I am not sure if i should just feed my tegu kitty pinkies or mice. Right now i am feeding her pinkies (not alone though). She is 13". What size mice should i give her, or should i just stick to pinkies for now?


----------



## tora (Jun 21, 2010)

Well the bigger mice are better, since the bones are more developed and they're not just bean sized blobs of fat. 
Don't feed him anything bigger than his head, though, tegu's aren't snakes!


----------



## Herplings (Jun 21, 2010)

I would make the switch now to Rat Pups. They are in my opinion a bit better then mice and that is what the Tegu will eat into adult hood.

That is if the Tegu is large enough to eat Rat Pups. At 13 inches I think you should be fine.


----------



## new2gu (Jun 21, 2010)

ok thanks for the replies! where can i get rat pups for a good price online? our local reptile store doesnt carry them.


----------



## Herplings (Jun 21, 2010)

You can try rodent pro.com

They sell them in bags of 50. The shipping is kind of high though.

If it ends up being to much and your local pet store carries the next size up in mice maybe that will be a good next step.


----------



## Toby_H (Jun 22, 2010)

As suggested above, feeding adult prey items holds benefits over feeding infant prey items. Thus I would disagree with the suggestion to switch to rat pups. Adult prey items have much more developed organs and bones, both of which are very beneficial to your Tegu. 

I buy hairless mice through AmericanRodent.com Hairless removes any concern of impactation and it's also easier to keep hairless animals clean making them into cleaner prey. 

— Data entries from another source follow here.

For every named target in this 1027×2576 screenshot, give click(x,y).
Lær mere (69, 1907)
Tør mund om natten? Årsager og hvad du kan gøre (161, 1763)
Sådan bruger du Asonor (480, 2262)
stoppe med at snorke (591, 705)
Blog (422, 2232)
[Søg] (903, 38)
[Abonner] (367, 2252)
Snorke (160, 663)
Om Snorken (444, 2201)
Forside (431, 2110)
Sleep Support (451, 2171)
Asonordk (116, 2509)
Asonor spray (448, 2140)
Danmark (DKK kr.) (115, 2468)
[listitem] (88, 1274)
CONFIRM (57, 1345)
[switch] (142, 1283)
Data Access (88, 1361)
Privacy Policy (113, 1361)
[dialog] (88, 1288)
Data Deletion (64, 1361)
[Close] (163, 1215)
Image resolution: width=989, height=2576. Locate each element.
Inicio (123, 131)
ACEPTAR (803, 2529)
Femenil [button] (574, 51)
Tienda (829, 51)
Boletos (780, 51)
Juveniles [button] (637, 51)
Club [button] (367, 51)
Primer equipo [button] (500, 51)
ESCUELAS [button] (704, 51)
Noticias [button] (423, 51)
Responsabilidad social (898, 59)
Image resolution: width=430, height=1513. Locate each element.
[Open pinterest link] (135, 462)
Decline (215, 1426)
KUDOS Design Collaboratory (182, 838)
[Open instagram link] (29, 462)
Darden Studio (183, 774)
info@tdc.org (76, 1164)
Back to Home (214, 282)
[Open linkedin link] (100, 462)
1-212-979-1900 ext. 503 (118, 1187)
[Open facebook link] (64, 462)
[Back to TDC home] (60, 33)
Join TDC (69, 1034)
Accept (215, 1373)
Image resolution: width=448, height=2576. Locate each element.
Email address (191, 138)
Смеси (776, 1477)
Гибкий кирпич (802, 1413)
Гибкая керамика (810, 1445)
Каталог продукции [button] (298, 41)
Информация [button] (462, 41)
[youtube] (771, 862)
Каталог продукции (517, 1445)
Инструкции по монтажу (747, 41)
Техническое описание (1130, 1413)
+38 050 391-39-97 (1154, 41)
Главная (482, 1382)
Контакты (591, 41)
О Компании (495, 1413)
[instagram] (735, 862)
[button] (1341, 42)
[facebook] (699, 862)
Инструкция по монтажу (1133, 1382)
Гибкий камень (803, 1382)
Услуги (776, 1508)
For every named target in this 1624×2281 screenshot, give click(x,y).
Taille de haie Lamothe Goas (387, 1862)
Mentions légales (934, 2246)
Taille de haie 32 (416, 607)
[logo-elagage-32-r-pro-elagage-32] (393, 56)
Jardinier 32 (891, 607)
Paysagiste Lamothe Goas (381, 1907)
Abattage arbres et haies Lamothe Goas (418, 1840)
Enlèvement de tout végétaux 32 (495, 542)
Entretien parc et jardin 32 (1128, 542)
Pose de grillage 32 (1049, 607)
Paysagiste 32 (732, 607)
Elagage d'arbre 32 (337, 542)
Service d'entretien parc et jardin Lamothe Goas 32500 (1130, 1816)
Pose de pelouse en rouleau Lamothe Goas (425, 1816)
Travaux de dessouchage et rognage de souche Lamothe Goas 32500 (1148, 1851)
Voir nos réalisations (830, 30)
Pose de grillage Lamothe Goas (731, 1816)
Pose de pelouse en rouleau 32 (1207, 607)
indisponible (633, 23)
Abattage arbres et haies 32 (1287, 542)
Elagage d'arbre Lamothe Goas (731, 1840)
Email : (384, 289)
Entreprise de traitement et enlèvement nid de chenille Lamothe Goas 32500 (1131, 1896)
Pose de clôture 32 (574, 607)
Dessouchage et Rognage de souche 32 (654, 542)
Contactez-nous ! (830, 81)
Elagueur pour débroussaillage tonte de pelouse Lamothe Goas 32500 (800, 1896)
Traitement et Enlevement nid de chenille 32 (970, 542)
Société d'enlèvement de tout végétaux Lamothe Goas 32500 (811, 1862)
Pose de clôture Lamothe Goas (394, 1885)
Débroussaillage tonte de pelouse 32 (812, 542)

At 13" though you may want to stick with pinky mice or hopper mice. I am not a fan of feeding Tegus (or other animals) the largest prey items it can possibly eat, but as there are advantages to feeding mature prey items I think it is wise to increase prey item size as practical.


----------



## themedic (Jun 22, 2010)

you would be suprised how big a mouse/rat a tegu can eat, if its devouring pinkies try hoppers, if it eats hoppers fine, try adult mice, then move your way up to small rats ect as your GU gets bigger.


----------